**Problem requirements:** Copy out the rows word for word, starting with the line that contains "Screen dimensions: 452x292" and going on through the line that contains "The image size is (597, 710).". Leave the pictures out of your copy.
— START OF Records to process —
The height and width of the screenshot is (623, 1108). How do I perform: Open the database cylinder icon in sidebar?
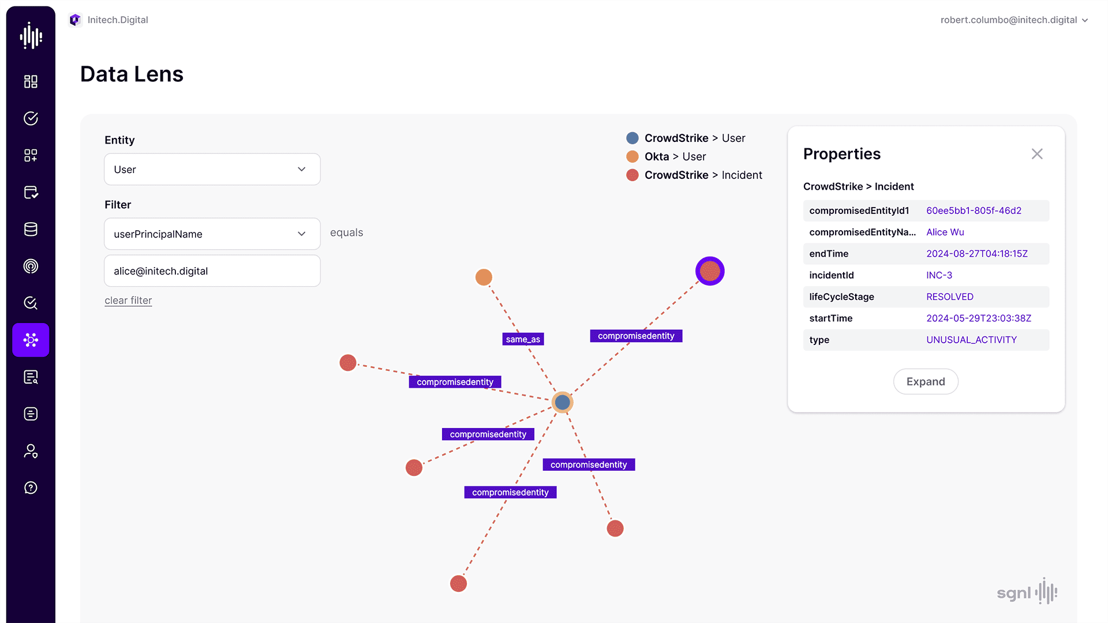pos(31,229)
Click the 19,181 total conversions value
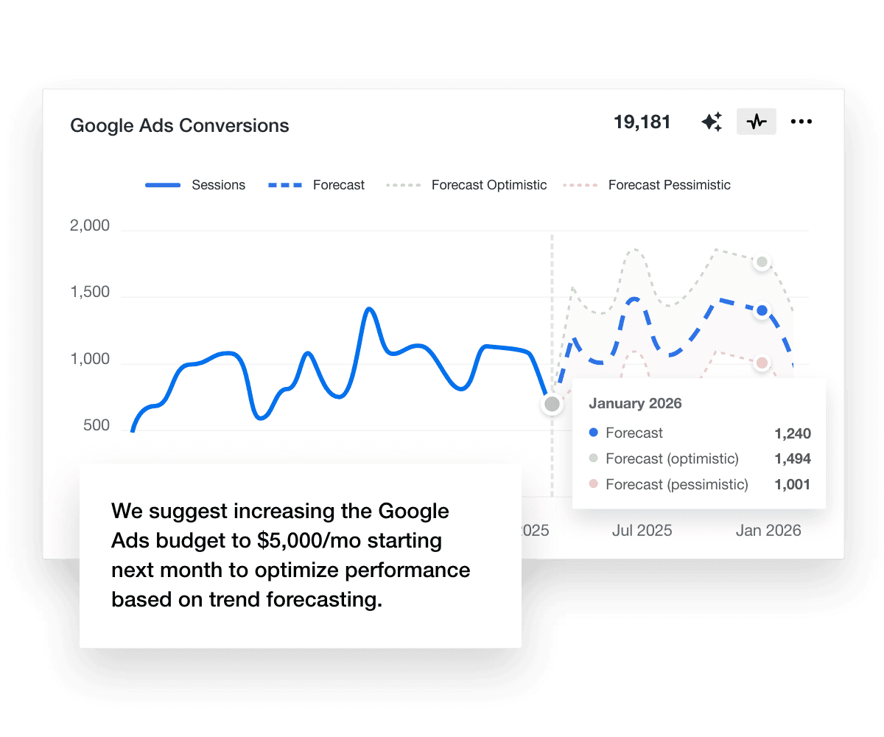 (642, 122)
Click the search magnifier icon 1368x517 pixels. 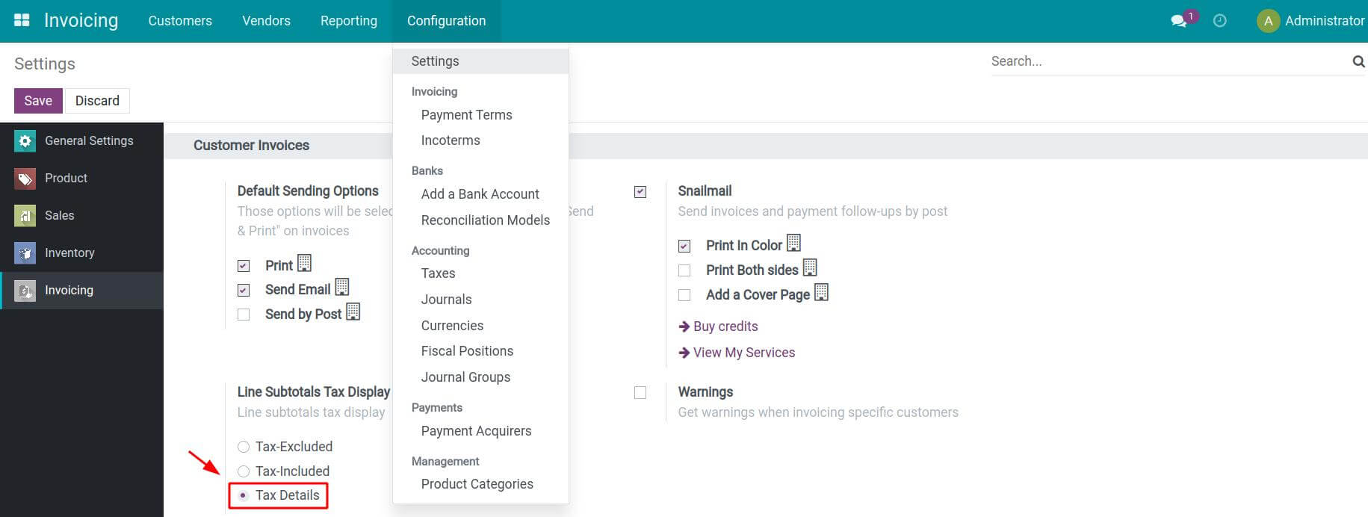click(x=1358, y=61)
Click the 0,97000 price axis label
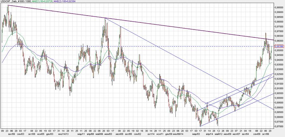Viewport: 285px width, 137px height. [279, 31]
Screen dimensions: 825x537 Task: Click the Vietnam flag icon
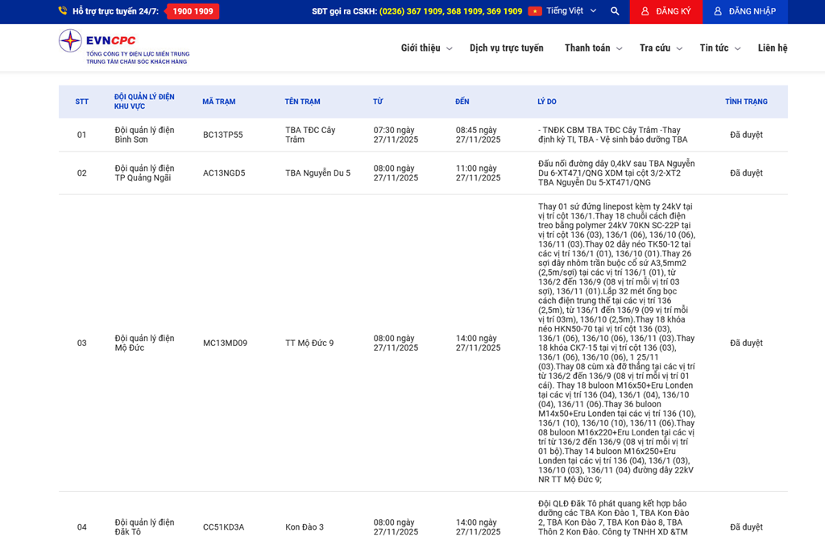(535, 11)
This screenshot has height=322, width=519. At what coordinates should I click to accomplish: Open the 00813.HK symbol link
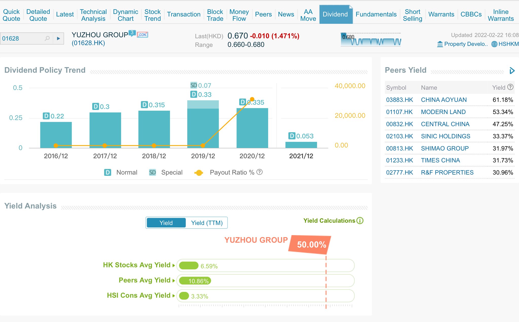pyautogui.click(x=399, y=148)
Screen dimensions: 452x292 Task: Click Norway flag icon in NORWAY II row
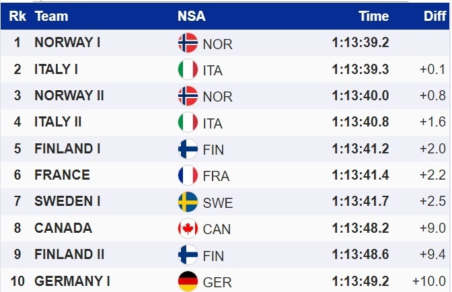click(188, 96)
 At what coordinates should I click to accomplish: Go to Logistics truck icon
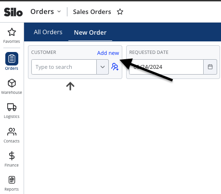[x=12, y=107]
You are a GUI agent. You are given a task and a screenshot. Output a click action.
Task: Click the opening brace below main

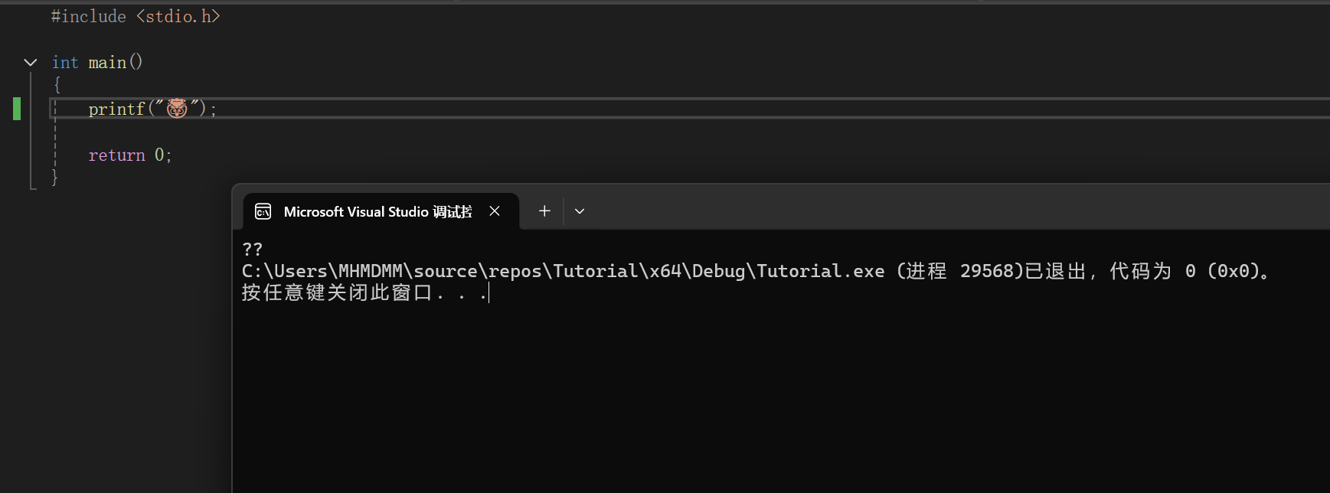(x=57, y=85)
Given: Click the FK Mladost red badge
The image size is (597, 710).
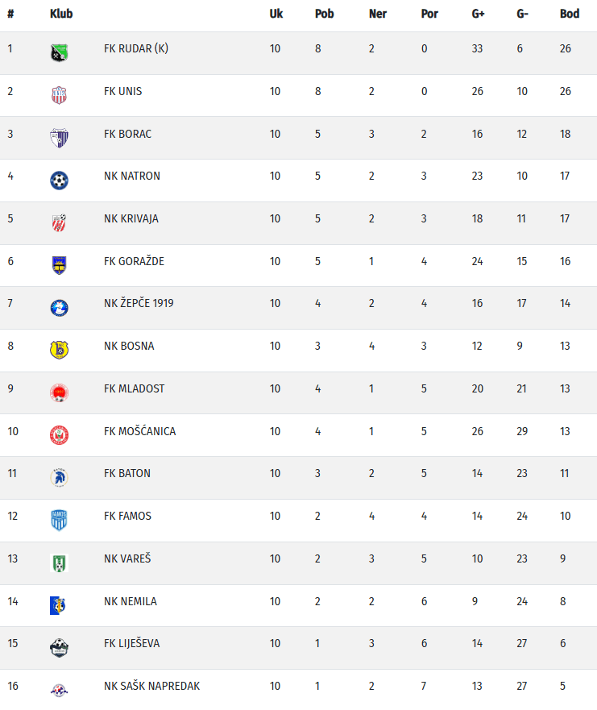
— END OF Records to process —
— START OF Records to process —
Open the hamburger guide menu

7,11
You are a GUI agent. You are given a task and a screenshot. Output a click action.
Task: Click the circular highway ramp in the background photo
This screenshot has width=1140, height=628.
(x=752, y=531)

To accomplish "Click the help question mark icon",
— END OF Records to process —
**Expected answer:**
Screen dimensions: 452x292 Task: Click Norway flag icon in NORWAY II row
click(188, 96)
 At what coordinates should I click to accomplish: Go to Logistics truck icon
[x=12, y=107]
You are a GUI agent. You are given a task and a screenshot. Output a click action.
Task: Click the opening brace below main

(x=57, y=85)
Given: Click the FK Mladost red badge
The image size is (597, 710).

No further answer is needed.